_TASK STATEMENT_: Your response should consist of the data that follows, repeated in full without alteration.

_MATERIAL TO PROCESS_:
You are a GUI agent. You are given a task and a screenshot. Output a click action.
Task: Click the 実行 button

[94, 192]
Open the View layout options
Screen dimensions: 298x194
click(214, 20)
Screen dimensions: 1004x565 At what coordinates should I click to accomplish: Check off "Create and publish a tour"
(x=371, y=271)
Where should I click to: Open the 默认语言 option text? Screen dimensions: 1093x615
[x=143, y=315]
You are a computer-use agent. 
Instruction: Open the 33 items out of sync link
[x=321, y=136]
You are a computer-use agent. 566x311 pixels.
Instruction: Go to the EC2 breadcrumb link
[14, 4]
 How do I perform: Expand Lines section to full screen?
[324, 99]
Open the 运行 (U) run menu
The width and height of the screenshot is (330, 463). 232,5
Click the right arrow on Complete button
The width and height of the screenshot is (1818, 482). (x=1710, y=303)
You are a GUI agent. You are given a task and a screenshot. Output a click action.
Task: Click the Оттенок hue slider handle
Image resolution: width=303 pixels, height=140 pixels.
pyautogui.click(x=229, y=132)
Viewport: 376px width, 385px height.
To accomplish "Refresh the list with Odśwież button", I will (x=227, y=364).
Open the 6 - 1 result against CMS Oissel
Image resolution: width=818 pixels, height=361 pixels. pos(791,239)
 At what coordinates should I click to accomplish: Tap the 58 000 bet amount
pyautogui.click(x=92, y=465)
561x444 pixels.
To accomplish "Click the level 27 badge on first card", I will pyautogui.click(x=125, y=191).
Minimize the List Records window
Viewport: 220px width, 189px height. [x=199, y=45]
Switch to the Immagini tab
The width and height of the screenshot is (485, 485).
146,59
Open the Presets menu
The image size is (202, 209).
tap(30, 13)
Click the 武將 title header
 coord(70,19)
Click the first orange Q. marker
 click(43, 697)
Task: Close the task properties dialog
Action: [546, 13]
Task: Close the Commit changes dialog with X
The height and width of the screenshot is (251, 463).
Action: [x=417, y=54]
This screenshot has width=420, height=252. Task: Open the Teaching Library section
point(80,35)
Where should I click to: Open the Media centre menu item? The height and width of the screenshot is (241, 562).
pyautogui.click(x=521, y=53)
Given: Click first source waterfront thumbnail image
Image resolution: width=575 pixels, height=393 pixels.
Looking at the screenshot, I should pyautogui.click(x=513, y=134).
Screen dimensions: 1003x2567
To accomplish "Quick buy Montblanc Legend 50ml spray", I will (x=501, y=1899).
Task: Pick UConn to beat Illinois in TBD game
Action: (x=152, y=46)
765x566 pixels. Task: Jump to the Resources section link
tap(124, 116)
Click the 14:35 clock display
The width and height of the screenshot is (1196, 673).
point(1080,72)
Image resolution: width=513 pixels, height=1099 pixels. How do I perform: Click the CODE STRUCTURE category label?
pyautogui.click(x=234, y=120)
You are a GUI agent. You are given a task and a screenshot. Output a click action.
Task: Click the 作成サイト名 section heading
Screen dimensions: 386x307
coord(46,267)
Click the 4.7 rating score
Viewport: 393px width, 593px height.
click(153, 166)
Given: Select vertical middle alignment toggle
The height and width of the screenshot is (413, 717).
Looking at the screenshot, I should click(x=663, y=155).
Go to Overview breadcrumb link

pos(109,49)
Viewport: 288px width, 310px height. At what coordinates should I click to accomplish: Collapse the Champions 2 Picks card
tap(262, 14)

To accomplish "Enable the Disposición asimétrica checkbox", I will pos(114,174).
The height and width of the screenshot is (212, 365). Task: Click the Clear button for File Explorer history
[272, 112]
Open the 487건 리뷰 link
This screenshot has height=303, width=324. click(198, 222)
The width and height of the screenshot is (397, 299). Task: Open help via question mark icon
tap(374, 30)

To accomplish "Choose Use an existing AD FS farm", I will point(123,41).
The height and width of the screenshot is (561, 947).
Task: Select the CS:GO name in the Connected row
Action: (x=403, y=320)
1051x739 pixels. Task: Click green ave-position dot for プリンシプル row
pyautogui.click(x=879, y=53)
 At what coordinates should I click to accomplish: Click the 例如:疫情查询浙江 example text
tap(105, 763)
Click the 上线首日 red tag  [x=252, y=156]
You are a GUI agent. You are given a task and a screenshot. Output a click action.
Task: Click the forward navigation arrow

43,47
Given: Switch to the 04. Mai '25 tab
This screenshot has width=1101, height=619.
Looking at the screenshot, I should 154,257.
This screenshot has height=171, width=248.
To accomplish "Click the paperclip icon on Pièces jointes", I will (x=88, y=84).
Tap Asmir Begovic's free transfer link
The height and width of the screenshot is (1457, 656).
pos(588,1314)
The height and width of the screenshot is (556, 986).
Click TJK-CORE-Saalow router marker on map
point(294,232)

_EXERCISE ANSWER_:
You are a GUI agent. You are given a task and a screenshot. Output a click action.
Task: Click the 実行 button

[94, 192]
Open the View layout options
Screen dimensions: 298x194
click(214, 20)
Screen dimensions: 1004x565 At what coordinates should I click to accomplish: Check off "Create and publish a tour"
(x=371, y=271)
Where should I click to: Open the 默认语言 option text? Screen dimensions: 1093x615
[x=143, y=315]
You are a computer-use agent. 
Instruction: Open the 33 items out of sync link
[x=321, y=136]
You are a computer-use agent. 566x311 pixels.
Instruction: Go to the EC2 breadcrumb link
[14, 4]
 How do I perform: Expand Lines section to full screen?
[324, 99]
Open the 运行 (U) run menu
The width and height of the screenshot is (330, 463). 232,5
Click the right arrow on Complete button
The width and height of the screenshot is (1818, 482). (x=1710, y=303)
You are a GUI agent. You are given a task and a screenshot. Output a click action.
Task: Click the Оттенок hue slider handle
Image resolution: width=303 pixels, height=140 pixels.
pyautogui.click(x=229, y=132)
Viewport: 376px width, 385px height.
To accomplish "Refresh the list with Odśwież button", I will (x=227, y=364).
Open the 6 - 1 result against CMS Oissel
Image resolution: width=818 pixels, height=361 pixels. pos(791,239)
 At what coordinates should I click to accomplish: Tap the 58 000 bet amount
pyautogui.click(x=92, y=465)
561x444 pixels.
To accomplish "Click the level 27 badge on first card", I will pyautogui.click(x=125, y=191).
Minimize the List Records window
Viewport: 220px width, 189px height. [x=199, y=45]
Switch to the Immagini tab
The width and height of the screenshot is (485, 485).
146,59
Open the Presets menu
The image size is (202, 209).
tap(30, 13)
Click the 武將 title header
 coord(70,19)
Click the first orange Q. marker
 click(43, 697)
Task: Close the task properties dialog
Action: [546, 13]
Task: Close the Commit changes dialog with X
The height and width of the screenshot is (251, 463).
Action: [x=417, y=54]
This screenshot has width=420, height=252. Task: Open the Teaching Library section
point(80,35)
Where should I click to: Open the Media centre menu item? The height and width of the screenshot is (241, 562).
pyautogui.click(x=521, y=53)
Given: Click first source waterfront thumbnail image
Image resolution: width=575 pixels, height=393 pixels.
Looking at the screenshot, I should pyautogui.click(x=513, y=134).
Screen dimensions: 1003x2567
To accomplish "Quick buy Montblanc Legend 50ml spray", I will (x=501, y=1899).
Task: Pick UConn to beat Illinois in TBD game
Action: (x=152, y=46)
765x566 pixels. Task: Jump to the Resources section link
tap(124, 116)
Click the 14:35 clock display
The width and height of the screenshot is (1196, 673).
point(1080,72)
Image resolution: width=513 pixels, height=1099 pixels. How do I perform: Click the CODE STRUCTURE category label?
pyautogui.click(x=234, y=120)
You are a GUI agent. You are given a task and a screenshot. Output a click action.
Task: Click the 作成サイト名 section heading
Screen dimensions: 386x307
coord(46,267)
Click the 4.7 rating score
Viewport: 393px width, 593px height.
click(153, 166)
Given: Select vertical middle alignment toggle
The height and width of the screenshot is (413, 717).
Looking at the screenshot, I should click(x=663, y=155).
Go to Overview breadcrumb link

pos(109,49)
Viewport: 288px width, 310px height. At what coordinates should I click to accomplish: Collapse the Champions 2 Picks card
tap(262, 14)

To accomplish "Enable the Disposición asimétrica checkbox", I will pos(114,174).
The height and width of the screenshot is (212, 365). Task: Click the Clear button for File Explorer history
[272, 112]
Open the 487건 리뷰 link
This screenshot has height=303, width=324. click(198, 222)
The width and height of the screenshot is (397, 299). Task: Open help via question mark icon
tap(374, 30)

To accomplish "Choose Use an existing AD FS farm", I will point(123,41).
The height and width of the screenshot is (561, 947).
Task: Select the CS:GO name in the Connected row
Action: (x=403, y=320)
1051x739 pixels. Task: Click green ave-position dot for プリンシプル row
pyautogui.click(x=879, y=53)
 At what coordinates should I click to accomplish: Click the 例如:疫情查询浙江 example text
tap(105, 763)
Click the 上线首日 red tag  [x=252, y=156]
You are a GUI agent. You are given a task and a screenshot. Output a click action.
Task: Click the forward navigation arrow

43,47
Given: Switch to the 04. Mai '25 tab
This screenshot has width=1101, height=619.
Looking at the screenshot, I should 154,257.
This screenshot has height=171, width=248.
To accomplish "Click the paperclip icon on Pièces jointes", I will (x=88, y=84).
Tap Asmir Begovic's free transfer link
The height and width of the screenshot is (1457, 656).
pos(588,1314)
The height and width of the screenshot is (556, 986).
Click TJK-CORE-Saalow router marker on map
point(294,232)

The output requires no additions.